Bisnis.com, JAKARTA — Menteri Riset dan Teknologi/Badan Riset Nasional (Menristek/BRIN) Bambang Brodjonegoro blak-blakan mengatakan strategi pendanaan riset dalam negeri bergerak ke arah yang salah.
Bambang berpendapat selama ini anggaran belanja riset dan pengembangan dalam negeri didominasi oleh pemerintah sebesar 85,83 persen. Padahal, alokasi anggaran belanja riset hanya sekitar 0,28 persen pada Produk Domestik Bruto (PDB) tahun 2018 yang berjumlah Rp14,8 triliun.
“Di banyak negara lain, mereka lebih mengarah pada sektor swasta yang lebih dominan. Di dalam investasi riset dan pengembangan Korea Selatan itu 77 persen, Jepang 78 persen, Amerika di atas 70 persen, Tiongkok di atas 70 persen, Singapura dan Malaysia di antara 50 hingga 60 persen,” kata Bambang dalam keterangan virtual pada Kamis (12/11/2020).
Menurut Bambang, anggaran belanja riset dan pengembangan dalam negeri seharusnya disalurkan lebih banyak pada pihak swasta.
“Jadi kita benar-benar unusual tetapi not in a good way. Kita ke arah yang salah yaitu risetnya kecil didominasi oleh pemerintah seharusnya dana risetnya besar didominasi oleh manufaktur, itulah pola negara Korea Selatan, Jepang, negara maju karena komitmen mereka dari awal penelitian pengembangan mereka inovasi,” kata dia.

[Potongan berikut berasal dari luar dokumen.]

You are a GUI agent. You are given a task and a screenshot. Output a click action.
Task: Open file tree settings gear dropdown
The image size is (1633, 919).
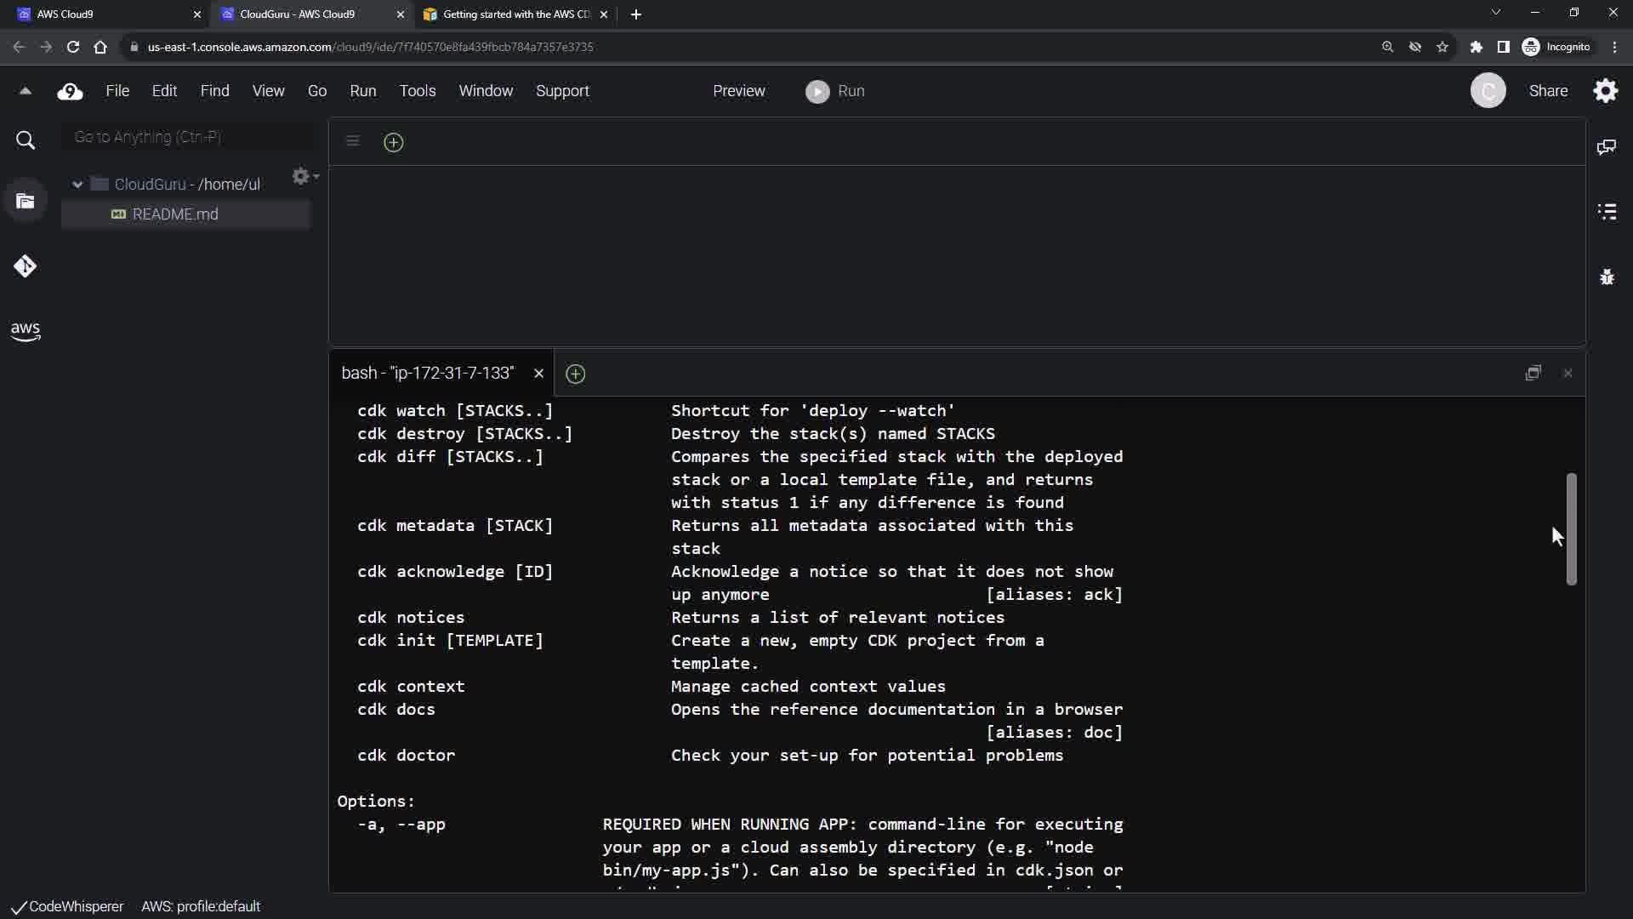(x=304, y=176)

Atas pertimbangan itu, dia menerangkan, perusahaan swasta yang berinvestasi pada bidang penelitian dan pengembangan dalam negeri bakal mendapat pemotongan Pajak Penghasilan Badan (PPh Badan) hingga mencapai 300 persen.
Baca Juga
Kabar itu disampaikan oleh Menteri Riset dan Teknologi/ Badan Riset Nasional (Menristek/BRIN) Bambang Brodjonegoro dalam Sosialisasi Peraturan Menteri Keuangan (PMK) Nomor 153 Tahun 2020 tentang Pemberian Pengurangan Penghasilan Bruto atas Kegiatan Penelitian dan Pengembangan tertentu di Indonesia melalui pertemuan virtual pada Kamis (12/11/2020).
“Insentif supertax deduction [pengurangan pajak super] itu diberikan kepada wajib pajak dalam negeri yang melakukan kegiatan penelitiansdan pengembangan tertentu di Indonesia, dapat diberikan pengurangan penghasilan bruto sampai 300 persen dari jumlah biaya yang dikeluarkan,” kata Bambang.
Misalkan, dia mencontohkan, jika suatu perusahaan swasta menghabiskan hampir US$1 juta untuk investasi di bidang penelitian dan pengembangan. Ketika menyampaikan laporan PPh Badan pada akhir tahun, maka perusahaan itu bakal mendapat pemotongan sebesar US$3 juta atau 300 persen dari total biaya yang dikeluarkan untuk investasi tersebut.
“Tentu nanti ada klasifikasi mengenai apa yang disebut dengan biaya penelitian dan pengembangan. Nanti akan dibahas lebih detil dengan Direktorat Jenderal Pajak [Kemenkeu],” tuturnya.
Dia berharap pihak swasta dapat meningkatkan kolaborasi antara para pelaku industri dengan peneliti agar kemanfaatan hasil kegiatan penelitian dan pengembangan menjadi penghela produksi industri dan dapat dirasakan masyarakat.
“Saat ini, di Indonesia, sekitar 80 persen dana penelitian dan pengembangannya berasal dari APBN, sedangkan 20 persen dari Industri. Keadaan ini berbanding terbalik dengan Singapura dan Korea Selatan di mana 80 hingga 84 persen berasal dari industri.” ujarnya.